● What to produce
Pull out each line of the records holding the string "agent".

Data for this exercise Block Start

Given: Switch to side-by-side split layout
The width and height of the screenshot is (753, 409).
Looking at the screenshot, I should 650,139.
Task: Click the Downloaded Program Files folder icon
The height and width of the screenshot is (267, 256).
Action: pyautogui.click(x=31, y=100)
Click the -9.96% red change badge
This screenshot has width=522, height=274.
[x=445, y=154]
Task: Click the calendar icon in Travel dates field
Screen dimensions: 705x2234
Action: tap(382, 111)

Data for this exercise Block End
Data for this exercise Block Start

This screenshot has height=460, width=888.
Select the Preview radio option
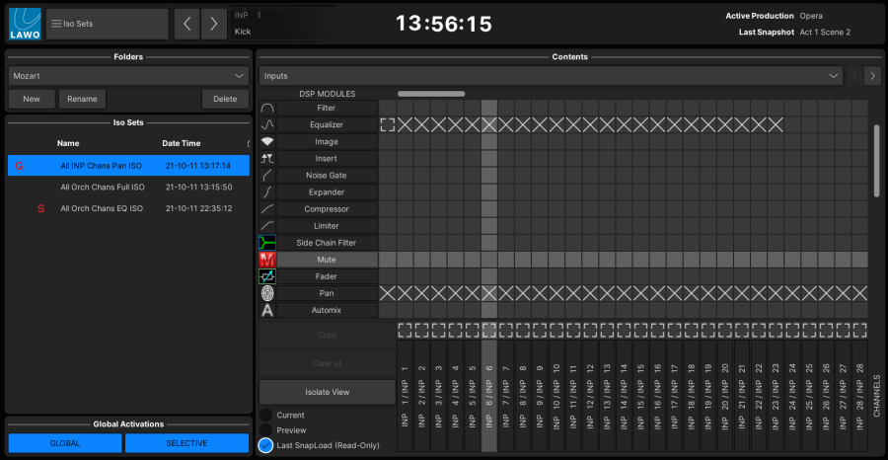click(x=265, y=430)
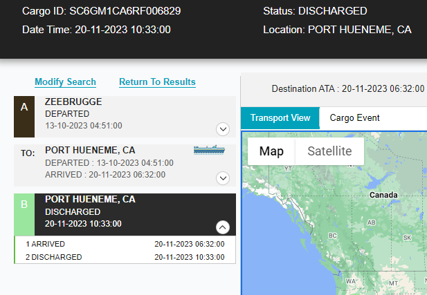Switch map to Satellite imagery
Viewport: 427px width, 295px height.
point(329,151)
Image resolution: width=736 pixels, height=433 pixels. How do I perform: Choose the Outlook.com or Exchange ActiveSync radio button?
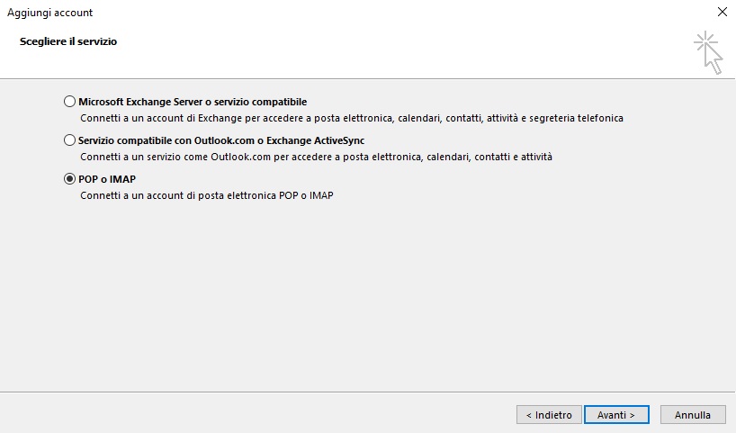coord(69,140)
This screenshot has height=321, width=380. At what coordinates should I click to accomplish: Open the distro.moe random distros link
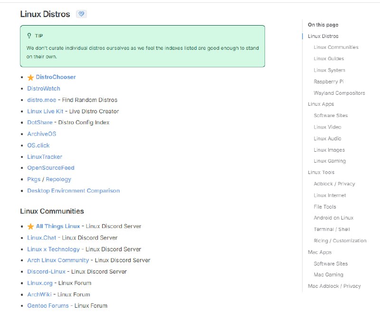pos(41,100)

Data for this exercise Block End
Data for this exercise Block Start

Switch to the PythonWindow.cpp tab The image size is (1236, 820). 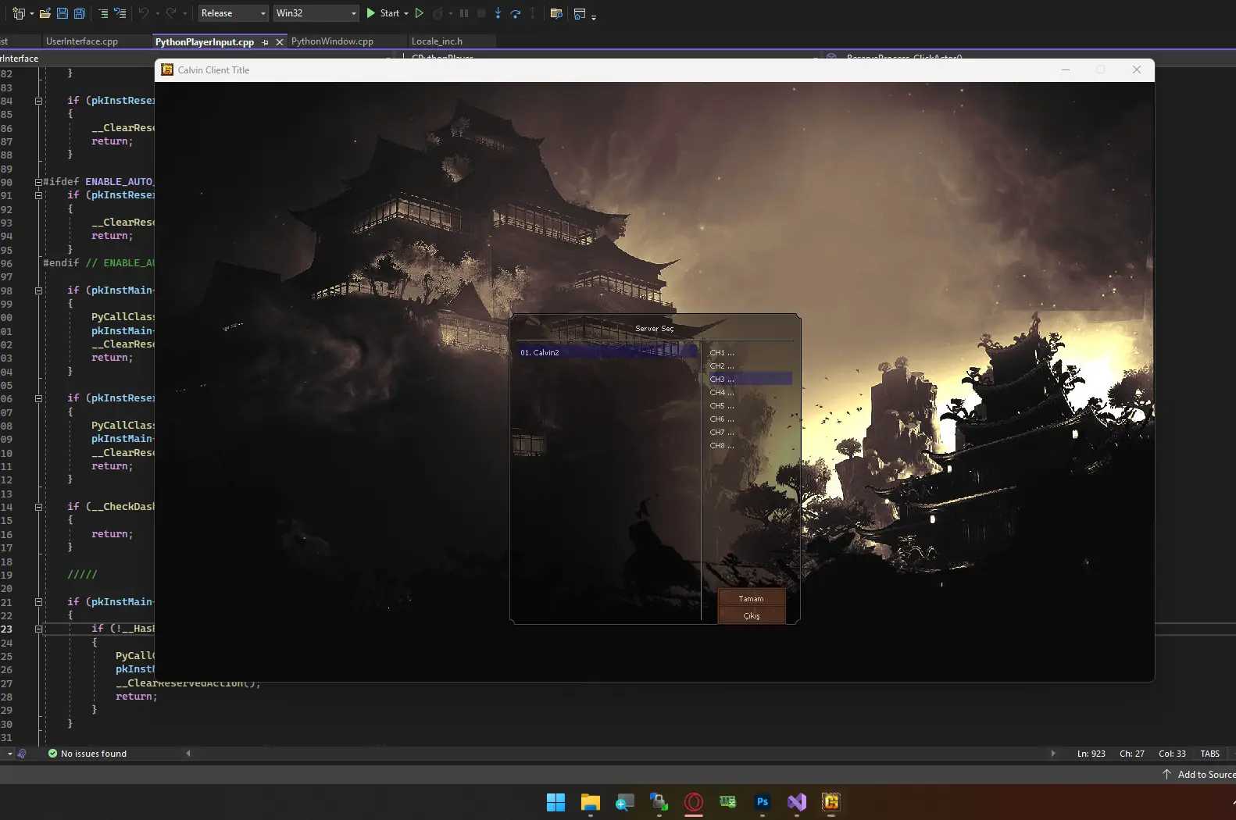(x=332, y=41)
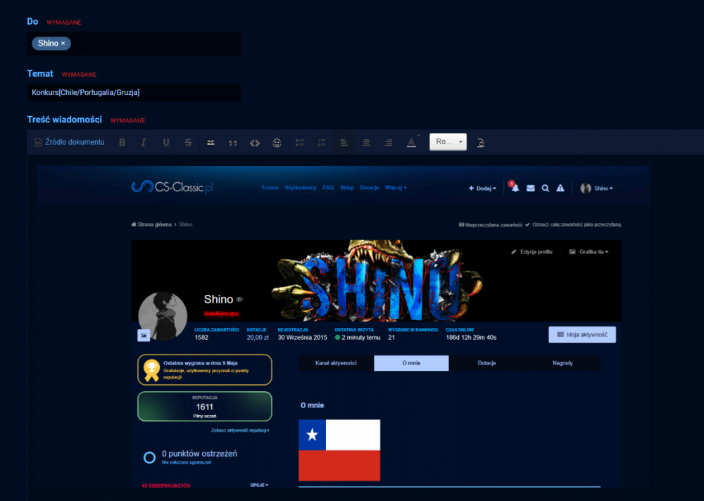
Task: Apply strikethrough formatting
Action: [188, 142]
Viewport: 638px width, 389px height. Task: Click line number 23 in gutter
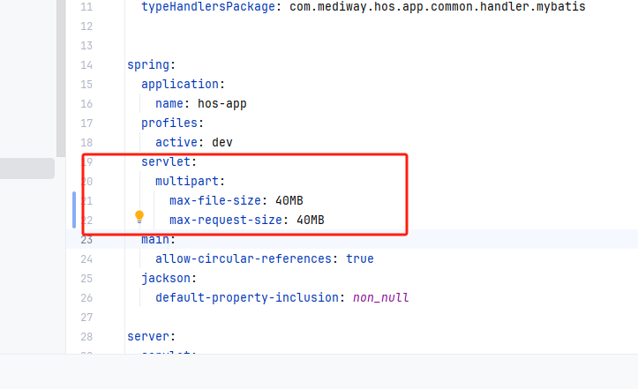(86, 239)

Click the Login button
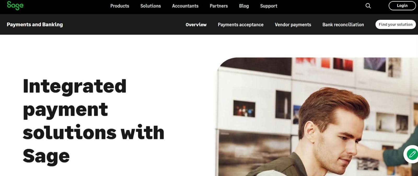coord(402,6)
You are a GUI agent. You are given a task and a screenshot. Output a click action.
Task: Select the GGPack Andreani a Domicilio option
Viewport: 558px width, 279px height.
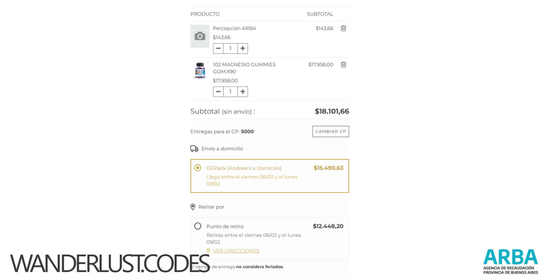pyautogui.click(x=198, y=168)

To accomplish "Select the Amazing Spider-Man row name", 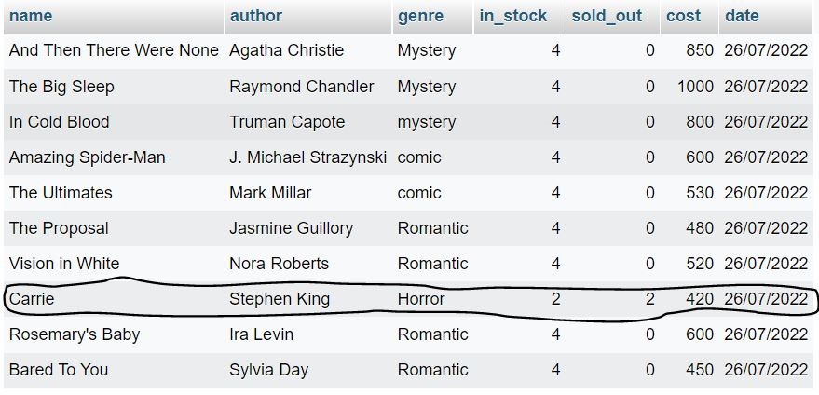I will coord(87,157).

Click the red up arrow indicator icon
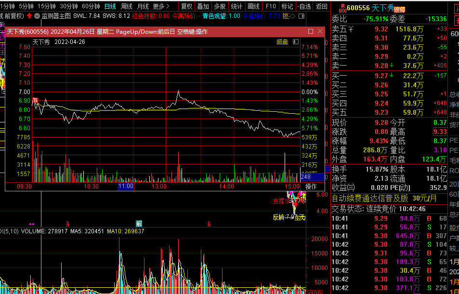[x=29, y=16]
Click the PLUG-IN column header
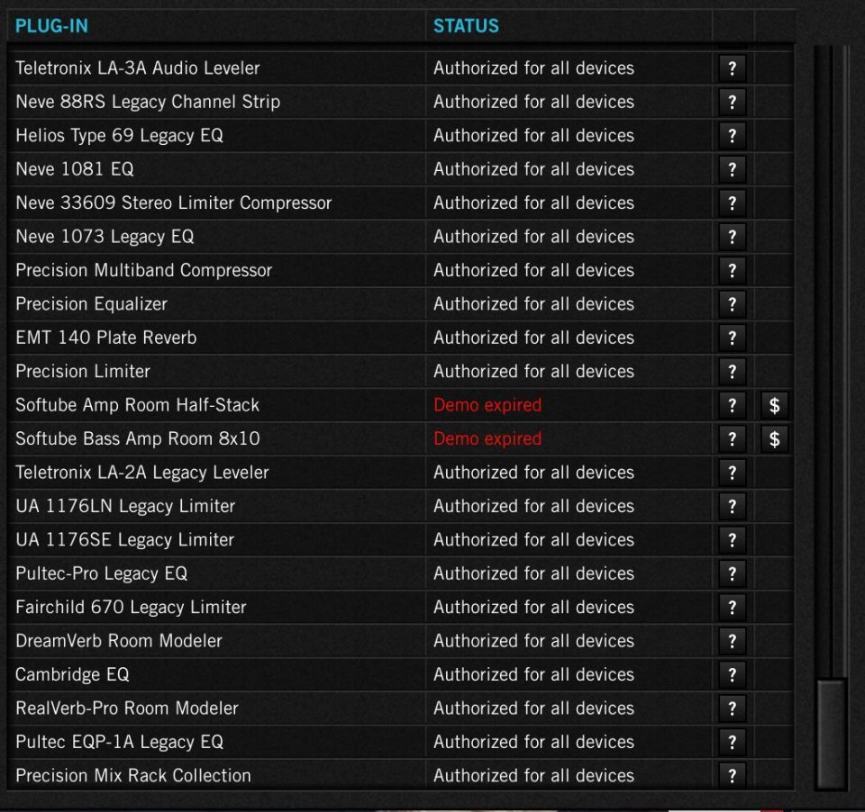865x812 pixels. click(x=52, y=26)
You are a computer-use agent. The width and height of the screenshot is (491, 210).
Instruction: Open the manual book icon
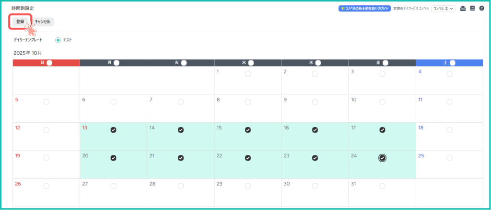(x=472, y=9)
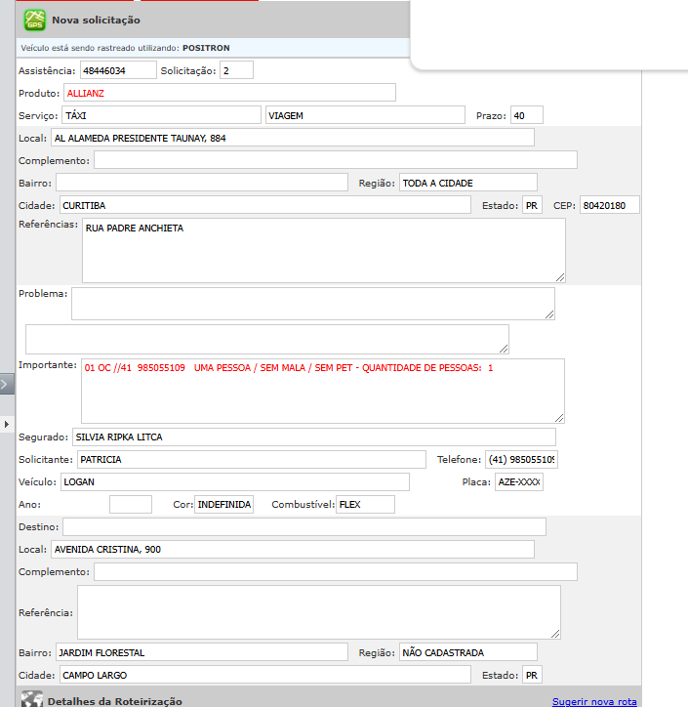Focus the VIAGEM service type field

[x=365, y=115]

Data for this exercise Block End

● Expected answer
You are a GUI agent. You are given a task and a screenshot. Output a click action.
You are a computer-use agent. The width and height of the screenshot is (491, 210).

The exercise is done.